Bien sûr, le gouvernement peut écraser ce mouvement, en arrêtant toujours un peu plus de manifestants (plusieurs centaines la semaine dernière). Les Etats sont toujours en mesure de "gagner" contre leur population, pour un temps du moins. Mais quelle sera alors la victoire des gouvernants d'aujourd'hui ? Quel titre de gloire comptent-ils obtenir de l'écrasement de la jeunesse de leur pays ? Quelle réforme vaut l'infamie de voir son nom associé à la répression et à la trahison pour des générations ?

 

L'honneur est un bien précieux, et c'est la seule chose que peut encore sauver le gouvernement Charest : en abrogeant la loi 78 et en décrétant un moratoire sur la hausse des frais de scolarité afin de créer des conditions favorables à un vrai débat démocratique de société sur l'avenir de l'éducation supérieure au Québec, ou encore en quittant les responsabilités qu'il n'a pas su assumer ! Parce que pour le reste, il a déjà perdu et nous avons déjà gagné. Tant s'est construit dans ce mouvement, tant s'est bâti qui résistera aux coups de matraques, aux intimidations et à toutes les "lois spéciales" : de la dignité et de l'espoir dans la lutte, des aspirations à une société plus juste et à la restauration d'une morale publique.
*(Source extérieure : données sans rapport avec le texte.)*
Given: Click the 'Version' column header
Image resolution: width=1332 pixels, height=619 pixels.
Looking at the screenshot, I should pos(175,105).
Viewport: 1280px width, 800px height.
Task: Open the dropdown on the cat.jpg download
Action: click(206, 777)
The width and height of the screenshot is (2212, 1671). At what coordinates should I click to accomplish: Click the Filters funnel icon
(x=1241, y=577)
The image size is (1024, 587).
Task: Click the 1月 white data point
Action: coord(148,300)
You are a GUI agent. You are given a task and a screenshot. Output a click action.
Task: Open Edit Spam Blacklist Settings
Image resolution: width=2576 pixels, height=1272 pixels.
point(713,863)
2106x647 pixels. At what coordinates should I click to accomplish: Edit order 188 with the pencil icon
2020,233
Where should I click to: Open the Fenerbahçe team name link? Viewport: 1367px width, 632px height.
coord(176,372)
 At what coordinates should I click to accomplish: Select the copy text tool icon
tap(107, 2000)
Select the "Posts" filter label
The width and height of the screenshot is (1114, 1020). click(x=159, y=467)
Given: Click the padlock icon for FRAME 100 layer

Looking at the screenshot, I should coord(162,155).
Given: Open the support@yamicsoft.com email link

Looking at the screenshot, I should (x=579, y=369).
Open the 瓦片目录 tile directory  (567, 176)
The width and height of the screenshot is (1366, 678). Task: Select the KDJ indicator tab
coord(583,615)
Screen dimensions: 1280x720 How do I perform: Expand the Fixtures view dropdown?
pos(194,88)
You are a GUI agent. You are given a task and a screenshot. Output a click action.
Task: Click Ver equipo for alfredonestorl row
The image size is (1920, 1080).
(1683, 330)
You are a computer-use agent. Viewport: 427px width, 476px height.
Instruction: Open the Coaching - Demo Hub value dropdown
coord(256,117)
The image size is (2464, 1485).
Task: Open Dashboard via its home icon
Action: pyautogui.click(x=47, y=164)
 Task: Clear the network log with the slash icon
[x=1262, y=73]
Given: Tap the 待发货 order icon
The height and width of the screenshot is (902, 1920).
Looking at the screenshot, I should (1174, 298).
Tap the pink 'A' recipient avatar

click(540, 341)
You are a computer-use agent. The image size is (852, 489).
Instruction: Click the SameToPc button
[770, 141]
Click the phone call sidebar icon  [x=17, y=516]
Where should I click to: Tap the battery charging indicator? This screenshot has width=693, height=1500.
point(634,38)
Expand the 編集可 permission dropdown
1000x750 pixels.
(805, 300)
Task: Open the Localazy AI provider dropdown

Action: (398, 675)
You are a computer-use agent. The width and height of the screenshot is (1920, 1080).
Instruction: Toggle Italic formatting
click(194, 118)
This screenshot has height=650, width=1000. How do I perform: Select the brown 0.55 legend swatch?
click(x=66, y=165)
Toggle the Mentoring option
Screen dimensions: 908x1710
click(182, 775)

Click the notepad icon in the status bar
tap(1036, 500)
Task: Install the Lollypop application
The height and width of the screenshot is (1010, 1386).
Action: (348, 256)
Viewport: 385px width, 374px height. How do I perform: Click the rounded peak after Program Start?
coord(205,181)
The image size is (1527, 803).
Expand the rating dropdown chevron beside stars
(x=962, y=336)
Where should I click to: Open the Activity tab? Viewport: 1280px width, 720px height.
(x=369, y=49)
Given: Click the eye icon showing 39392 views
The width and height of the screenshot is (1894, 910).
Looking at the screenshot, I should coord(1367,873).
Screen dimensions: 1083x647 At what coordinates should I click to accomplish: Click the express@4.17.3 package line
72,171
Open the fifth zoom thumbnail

Autant d'éléments dont nos deux sociétés, au Québec comme en France, ont grandement besoin. Peut-être est-ce de nouveau chez Gaston Miron que l'on trouve les mots les plus justes, pour décrire ce printemps québécois : "Nous avançons nous avançons le front comme un delta (...) nous reviendrons nous aurons à dos le passé et à force d'avoir pris en haine toutes les servitudes nous serons devenus des bêtes féroces de l'espoir."



 

Valérie Amiraux, Université de Montréal ; Marcos Ancelovici, Université McGill à Montréal ; Emilie Biland, Université Laval à Québec ; Fabien Desage, université Lille-II ; Pascale Dufour, Université de Montréal ; Stéphanie Garneau, Université d'Ottawa ; Diane Lamoureux, Université Laval à Québec ; Eléonore Lépinard, Université de Montréal ; Sylvain Lefèvre, Université du Québec à Montréal ; Sylvie Paquerot, Université d'Ottawa ; Anne Revillard, université Paris-XIII ; Vincent Romani, Université du Québec à Montréal ; George Ross, Université de Montréal ; Frédéric Vairel, Université d'Ottawa ; Daniel Weinstock, Université de Montréal.